Ashley McBryde's still pinching herself
THERE can't be too many artists who score a Grammy nomination with their first album, but it's one that Ashley McBryde is more than happy to take.
While preparing for her first performance at CMC Rocks, Ashley took time out to chat with The Queensland Times about her rise to fame, against all the odds.
Her debut album Girl Going Nowhere was nominated for a Grammy, which makes her a member of a very elite club.
"When I found out I called my mum and told her I'd been nominated for a Grammy award, and I Id that every day, it just didn't feel real," Ms McBryde said. "It still didn't until I walked to my seat at the Grammys, took my seat and Quincy Jones is sitting in front of me.
"He turns around and introduces himself. It's Quincy. Jones. How do you deal with that?"
Ashley has been on the road since mid-February, and after a show in Melbourne shot up to Ipswich to perform at CMC Rocks, the biggest country music festival in Queensland.
Ashley says that she gets a real buzz out of playing big events like CMC.
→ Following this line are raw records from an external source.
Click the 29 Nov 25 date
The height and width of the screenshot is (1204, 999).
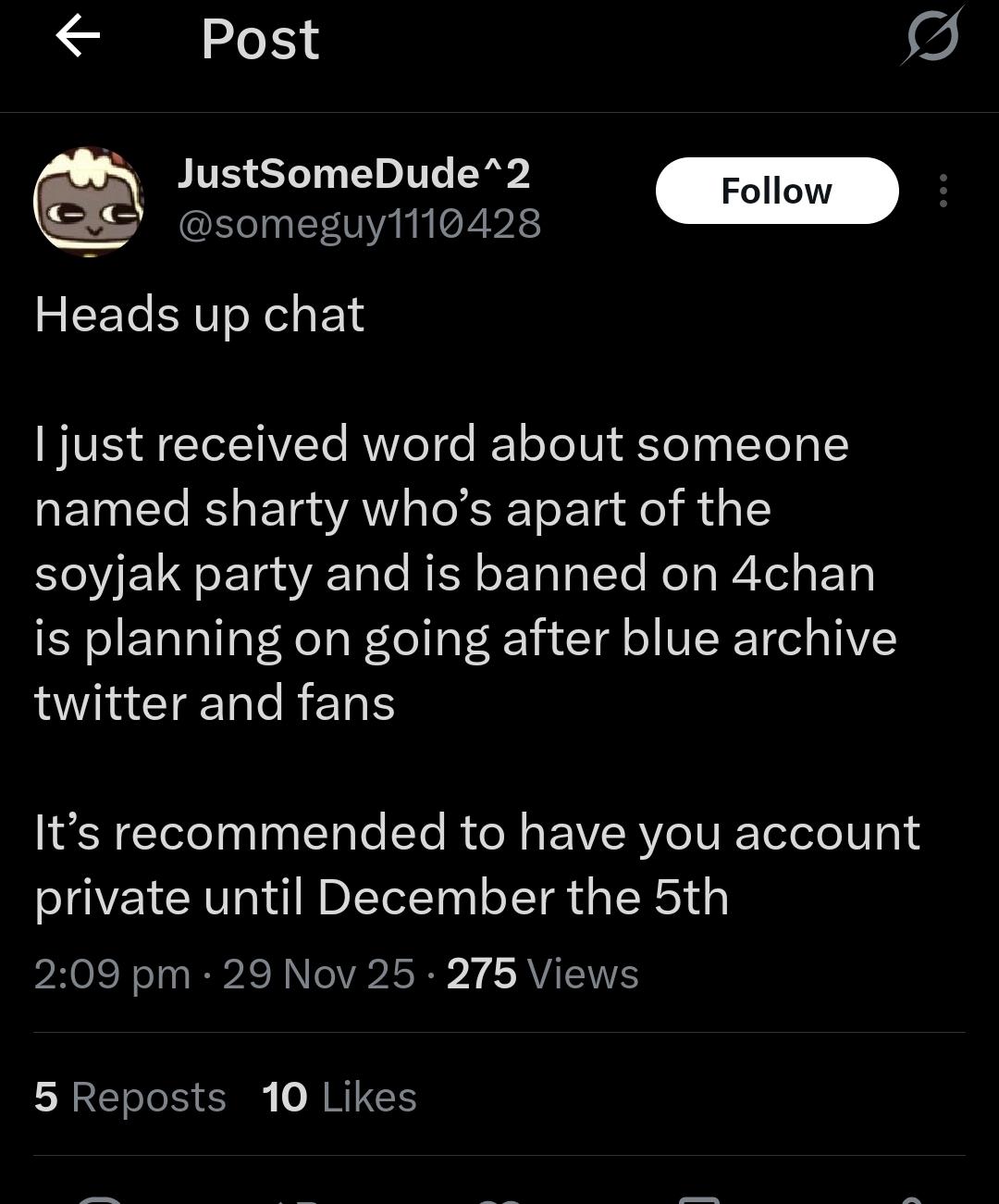(318, 974)
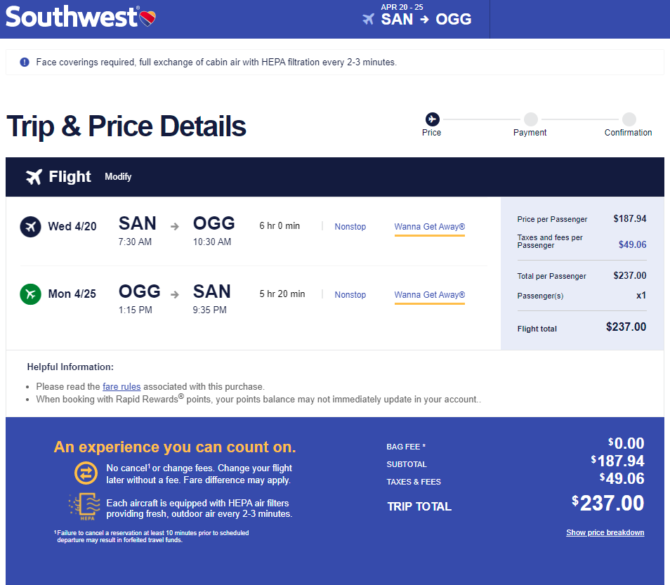This screenshot has width=670, height=585.
Task: Click Nonstop link for the SAN to OGG flight
Action: (x=350, y=226)
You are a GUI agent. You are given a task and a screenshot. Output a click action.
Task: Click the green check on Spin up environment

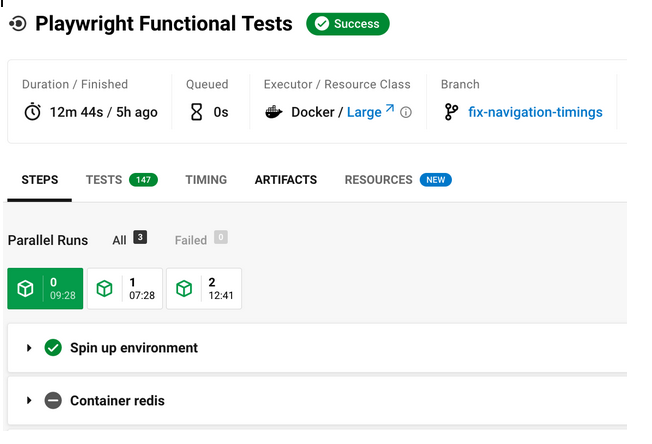[x=53, y=348]
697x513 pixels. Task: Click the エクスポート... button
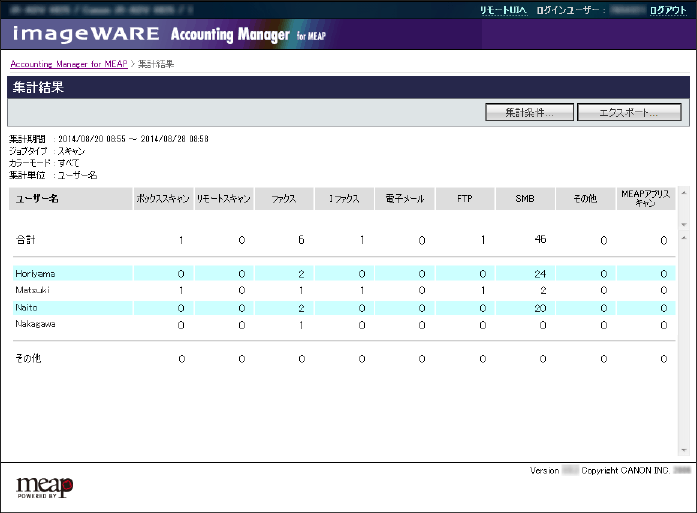pyautogui.click(x=629, y=113)
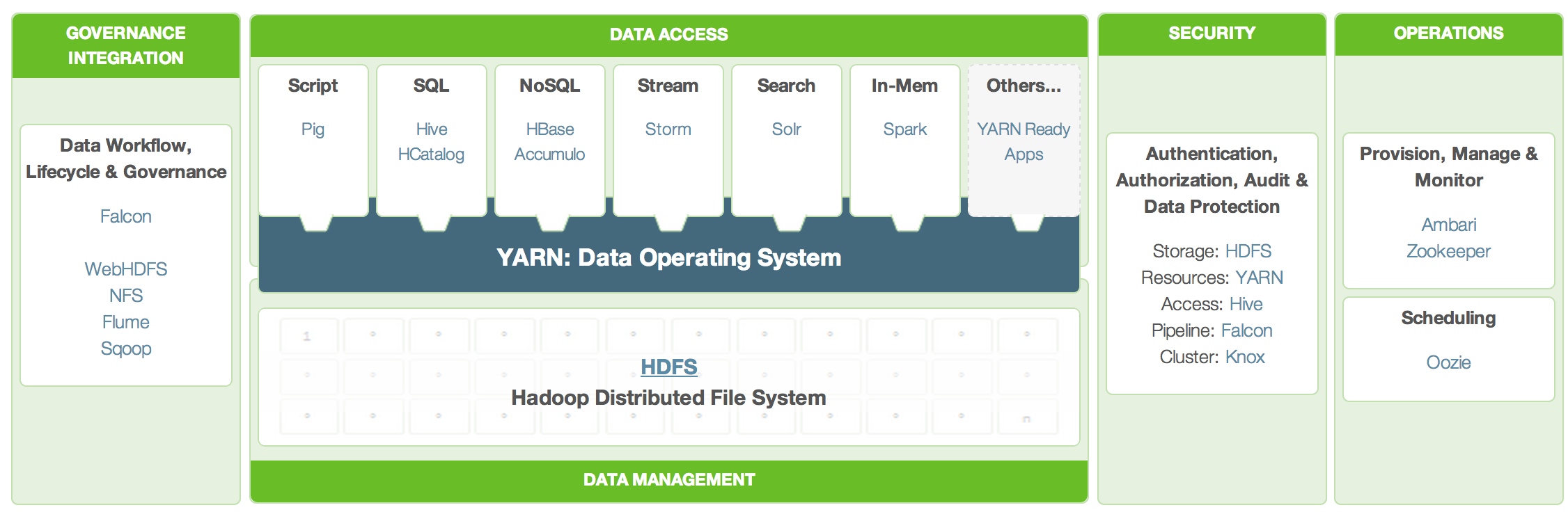1568x512 pixels.
Task: Open the Ambari link
Action: pyautogui.click(x=1448, y=225)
"I don't want to call it 'angry', but I feel like when I'm at a big festival I feel like how an athlete feels before a race. I want to get on there and just do it. There's something different, something special about playing festivals, it's the energy from the fans. You have all the other artists there supporting you, and as soon as you hit the stage, that energy hits your nostrils and I'm like 'let's do this!'
"Plus, I love to hang backstage to watch as I don't like to cause a ruckus in the crowd, but I am tempted to put on a hoodie tonight and blend in to the crowd."
Here debut album Girl Going Nowhere features in the title track mention of all the years of playing live before she got her big break, and it is something that she clings on to.
"I still get a buzz from people singing along to my songs, if that was in a bottle or a pill I'd be a junkie, it's something you only get from a live crowd," Ashley said. "I'm from Arkansas and here I am sitting in Australia!
"My feeling never changed, that this is who I wanted to be, and this is what I wanted to do. If someone told me how many bad gigs I'd have to play, for crap money, in a crap slot, standing in front of a sports game on a big screen. It might have scared me off at 17, or 18 but I wasn't doing it because I had to mark off a certain amount of shows before good things started to happen.... I did it cos I love it.
"Plus, I always remember that at any second this could go away."